Sirius Satellite Radio
Alas, the scapegoat's wearing an engagement ring. XM and Sirius can point to the late-February merger announcement in an attempt to explain away their quarterly shortcomings. They can tell us:
- Consumers are confused.
- The public doesn't understand that a merger won't make today's receivers obsolete, yet people have held out from buying anyway.
- There is no perceived rush to subscribe until content-sharing deals are announced.
Analysts will buy the excuses, at first. Then one sharp analyst will ask the question that will sink both ships. Mel? Hugh -- I mean, Gary?
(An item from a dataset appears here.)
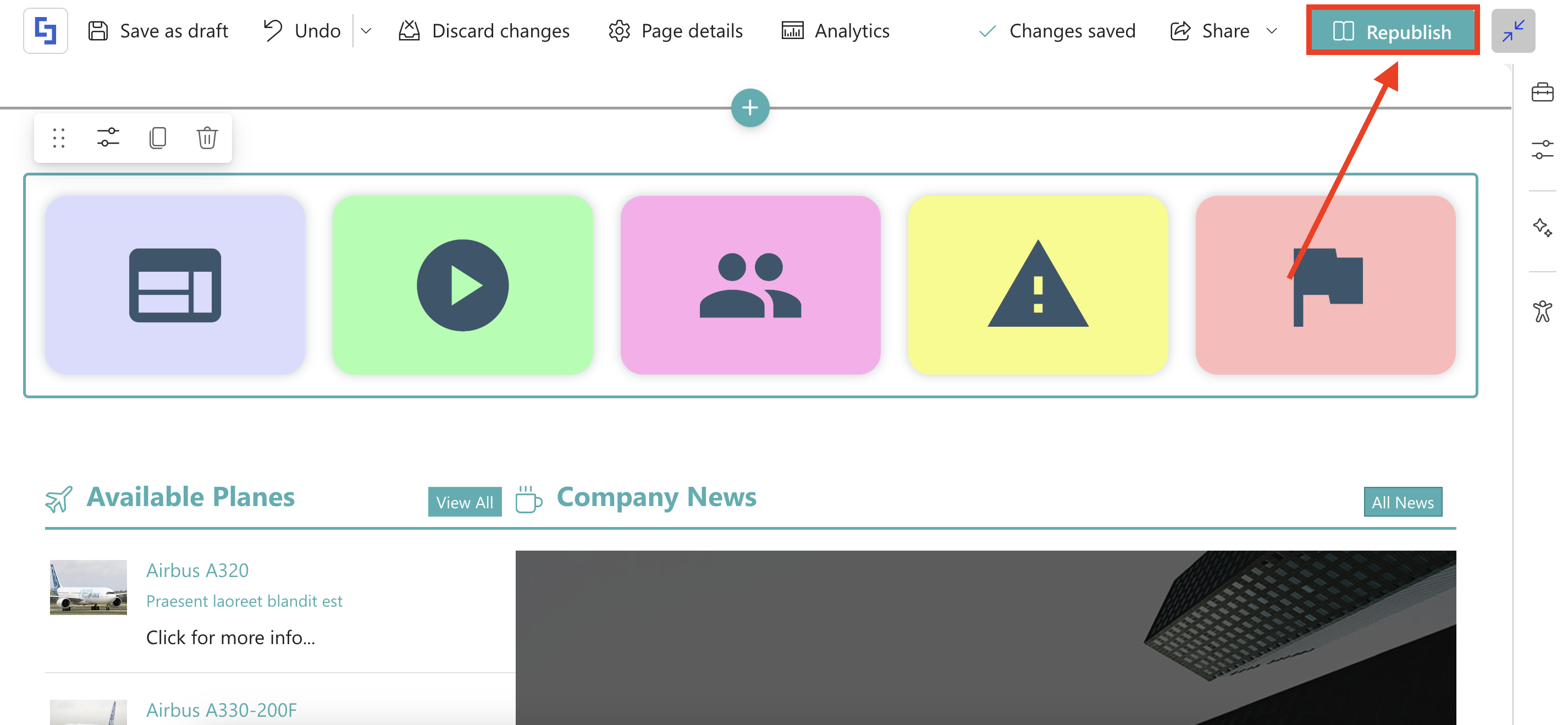Expand the Share dropdown chevron
1568x725 pixels.
pos(1272,31)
How were subscriber additions trending during the first seven weeks of the quarter, before the merger was announced?
That's when things will get tense. Palms will grow sweat-slicked. They'll give the "operator, cut the lines" distress signal. It won't work, and then they'll fess up that the weakness that began toward the end of the fourth quarter has only gotten worse after the holidays.
They may still be able to spin the initial weakness as a positive, like a sharp job applicant overcoming a troublesome resume:
- This is why we have to get married!
- A regulatory-backed union will save us all!
- Baba Booey, Baba Booey, Baba Booey!
But what happens if the deal doesn't go through? What if these two companies are more broken than we think?
Obfuscation by addition
I was being interviewed by Sam Litzinger for Washington Post Radio yesterday -- talking about Don Imus and satellite radio -- when Sam mentioned that everyone that he knows at XM is assuming that the merger will be approved.
I understand the need to forge ahead, at least publicly, as if the combination will be approved. But there has to be a Plan B. How can there not? If this whole thing winds up being a parade to nowhere -- and that's a real possibility, given the tough time the companies have had at congressional hearings -- what happens next? Will this have all been a costly distraction? Will both companies be even weaker in the aftermath?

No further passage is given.